[EXTRACTED INFORMATION]
- - - - -

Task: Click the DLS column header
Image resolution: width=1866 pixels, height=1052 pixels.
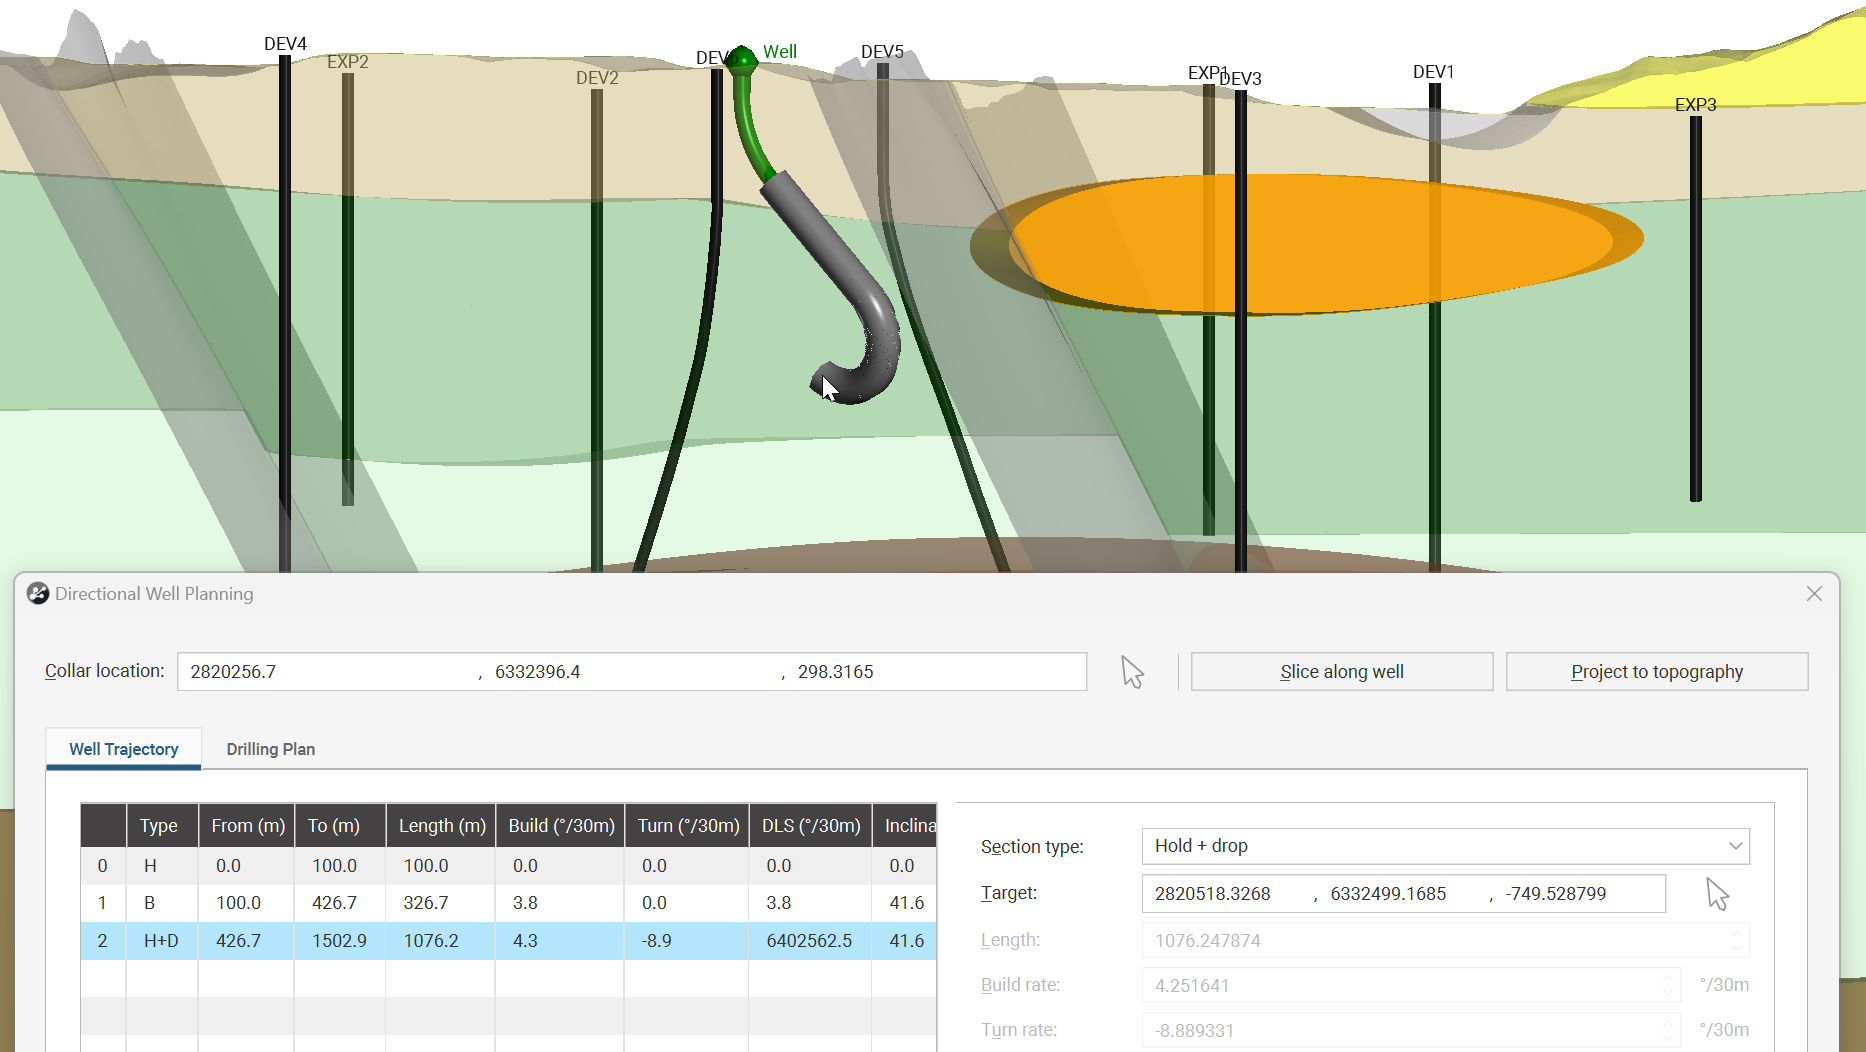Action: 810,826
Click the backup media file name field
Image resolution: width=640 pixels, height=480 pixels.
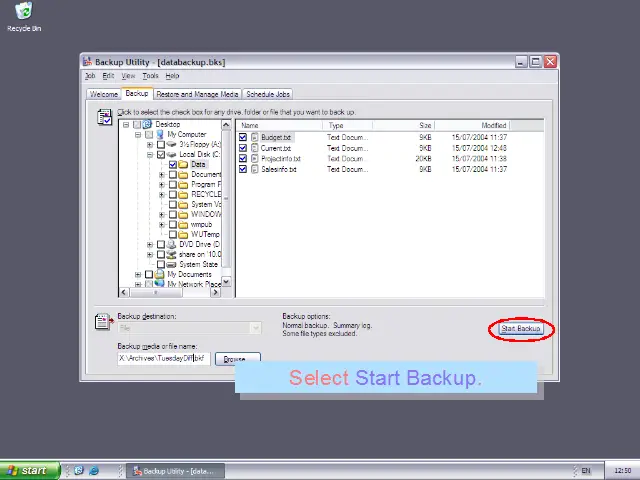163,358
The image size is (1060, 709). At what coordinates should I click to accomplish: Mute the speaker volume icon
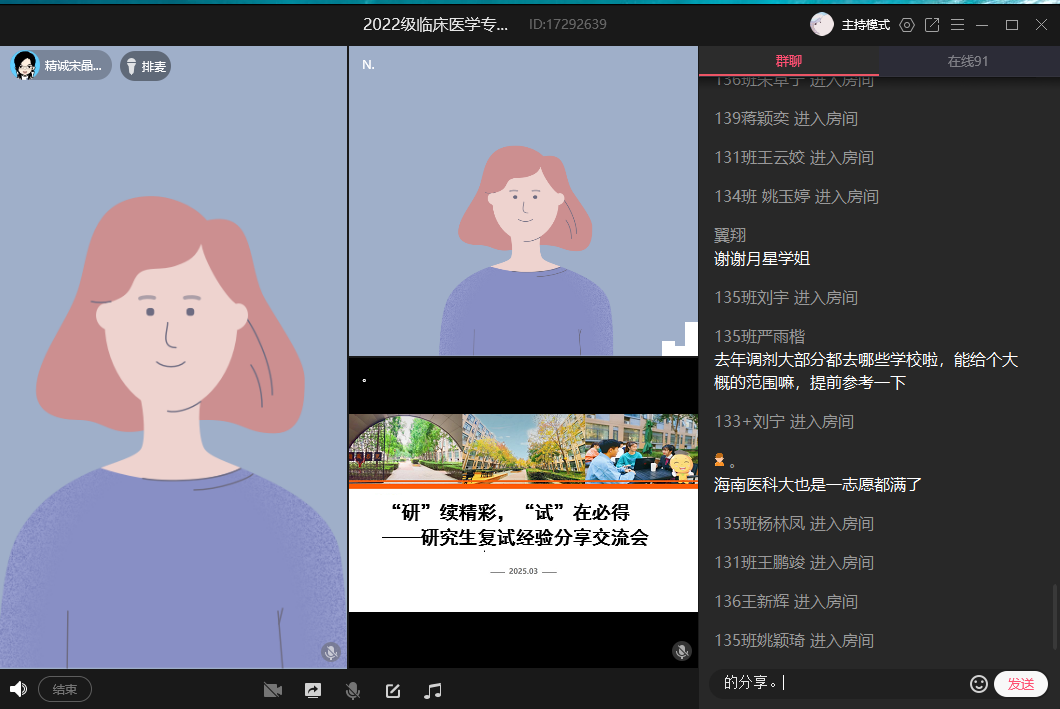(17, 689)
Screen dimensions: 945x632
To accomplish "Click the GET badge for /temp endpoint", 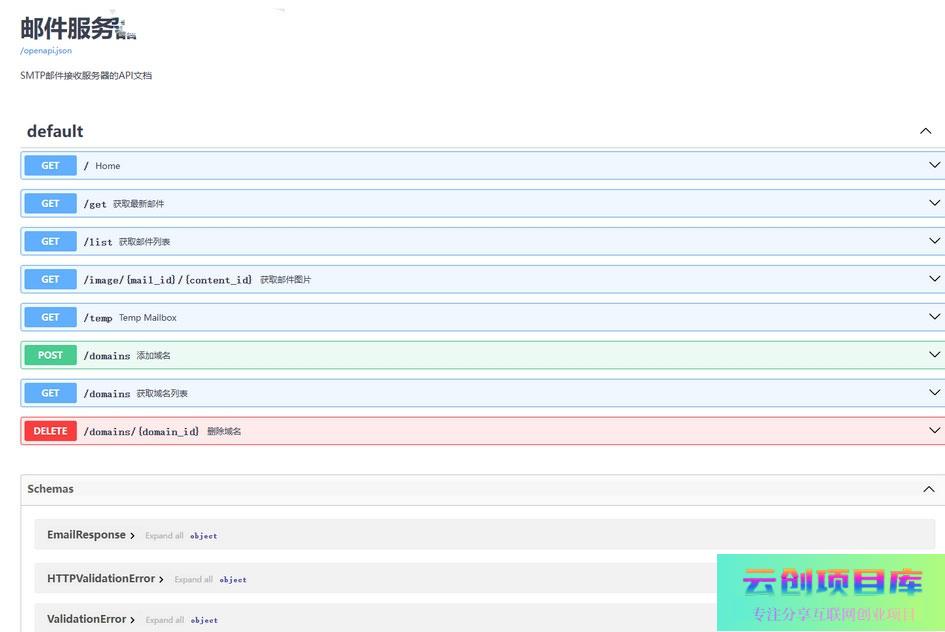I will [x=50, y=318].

- - - - -

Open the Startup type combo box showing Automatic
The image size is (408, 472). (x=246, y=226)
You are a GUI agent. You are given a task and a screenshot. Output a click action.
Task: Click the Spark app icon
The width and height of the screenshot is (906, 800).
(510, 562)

- - - - -

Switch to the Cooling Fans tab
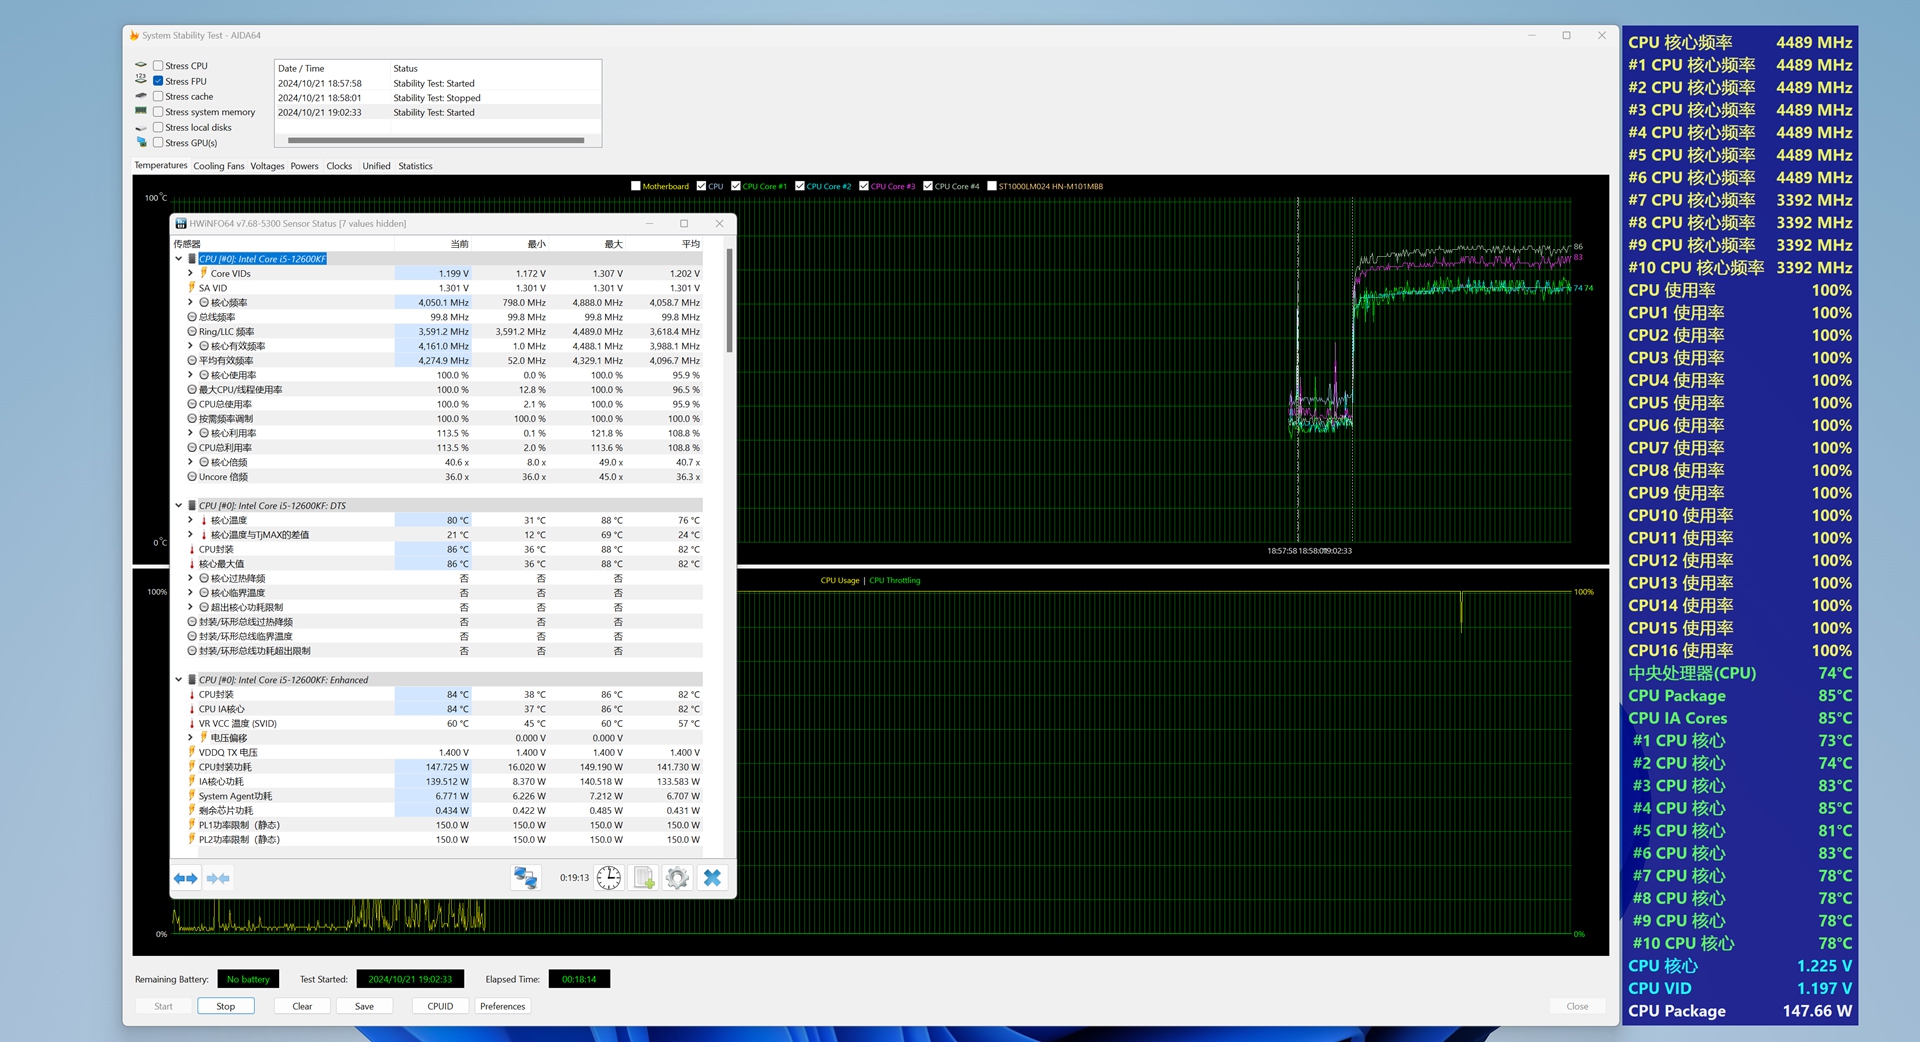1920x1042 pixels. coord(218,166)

- - - - -

[PROBLEM REQUIREMENTS] Skipping the pictures, print the lines in the listing above exactly as written, starting at the line with "Click the backup media file name field" and ending at the line with "Screen dimensions: 945x632", both included.

[FINISHED EXERCISE]
Click the backup media file name field
Image resolution: width=640 pixels, height=480 pixels.
163,358
The image size is (1060, 709). At what coordinates should I click to accomplish: Mute the speaker volume icon
(17, 689)
Screen dimensions: 945x632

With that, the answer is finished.